### Work order
Below are the records; count how many of their lines carry "will" and give only the number.

>>>>

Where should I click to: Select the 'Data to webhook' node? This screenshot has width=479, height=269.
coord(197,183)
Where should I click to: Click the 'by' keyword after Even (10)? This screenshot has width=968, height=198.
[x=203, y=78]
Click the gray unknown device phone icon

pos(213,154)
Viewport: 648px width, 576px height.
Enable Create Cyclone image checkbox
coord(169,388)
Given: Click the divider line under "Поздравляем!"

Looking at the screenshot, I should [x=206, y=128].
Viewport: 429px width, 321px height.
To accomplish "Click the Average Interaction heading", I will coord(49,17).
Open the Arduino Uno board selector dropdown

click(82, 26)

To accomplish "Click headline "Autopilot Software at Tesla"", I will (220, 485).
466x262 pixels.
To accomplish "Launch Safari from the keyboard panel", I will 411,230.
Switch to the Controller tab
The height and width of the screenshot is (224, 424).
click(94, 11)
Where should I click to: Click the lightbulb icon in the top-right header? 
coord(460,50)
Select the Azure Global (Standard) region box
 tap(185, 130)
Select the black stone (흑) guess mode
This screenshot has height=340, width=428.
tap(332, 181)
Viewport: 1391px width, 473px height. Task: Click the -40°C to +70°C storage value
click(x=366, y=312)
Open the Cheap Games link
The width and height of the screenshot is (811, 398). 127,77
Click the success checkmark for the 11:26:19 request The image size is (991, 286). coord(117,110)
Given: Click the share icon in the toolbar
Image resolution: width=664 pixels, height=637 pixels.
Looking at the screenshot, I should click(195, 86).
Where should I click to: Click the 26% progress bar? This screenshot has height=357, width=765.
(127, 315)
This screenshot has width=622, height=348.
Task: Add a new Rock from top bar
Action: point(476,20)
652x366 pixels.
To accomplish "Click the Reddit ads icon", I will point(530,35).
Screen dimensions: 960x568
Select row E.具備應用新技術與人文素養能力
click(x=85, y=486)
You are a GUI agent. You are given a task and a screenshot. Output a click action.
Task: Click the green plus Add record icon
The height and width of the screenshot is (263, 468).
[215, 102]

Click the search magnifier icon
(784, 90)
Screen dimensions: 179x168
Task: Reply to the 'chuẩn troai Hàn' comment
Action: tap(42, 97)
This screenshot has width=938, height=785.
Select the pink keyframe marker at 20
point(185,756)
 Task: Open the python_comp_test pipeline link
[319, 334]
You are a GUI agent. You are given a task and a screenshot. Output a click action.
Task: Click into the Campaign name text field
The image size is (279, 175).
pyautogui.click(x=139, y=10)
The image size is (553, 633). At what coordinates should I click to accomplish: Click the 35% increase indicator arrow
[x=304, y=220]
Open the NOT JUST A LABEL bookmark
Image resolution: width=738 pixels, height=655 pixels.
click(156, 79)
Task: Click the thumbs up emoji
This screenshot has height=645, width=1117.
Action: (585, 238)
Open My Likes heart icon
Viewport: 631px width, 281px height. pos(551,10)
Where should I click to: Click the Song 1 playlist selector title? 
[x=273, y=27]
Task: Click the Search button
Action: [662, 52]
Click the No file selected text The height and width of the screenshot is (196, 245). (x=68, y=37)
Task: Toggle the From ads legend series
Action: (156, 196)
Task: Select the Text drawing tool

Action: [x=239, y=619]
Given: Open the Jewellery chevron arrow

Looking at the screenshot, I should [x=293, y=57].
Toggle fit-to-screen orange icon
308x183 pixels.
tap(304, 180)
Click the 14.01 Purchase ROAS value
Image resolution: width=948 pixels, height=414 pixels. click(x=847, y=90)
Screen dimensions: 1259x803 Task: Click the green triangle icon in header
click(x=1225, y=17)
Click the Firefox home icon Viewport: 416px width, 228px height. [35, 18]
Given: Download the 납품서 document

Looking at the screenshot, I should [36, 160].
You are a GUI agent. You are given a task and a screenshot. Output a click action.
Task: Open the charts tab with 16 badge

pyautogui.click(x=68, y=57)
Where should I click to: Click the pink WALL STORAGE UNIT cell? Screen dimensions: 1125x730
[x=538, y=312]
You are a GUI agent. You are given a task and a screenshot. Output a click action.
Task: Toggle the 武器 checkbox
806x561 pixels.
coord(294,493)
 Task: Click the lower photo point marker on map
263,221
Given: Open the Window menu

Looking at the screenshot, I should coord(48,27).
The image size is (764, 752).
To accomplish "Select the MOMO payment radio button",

<<<<

### Task answer
4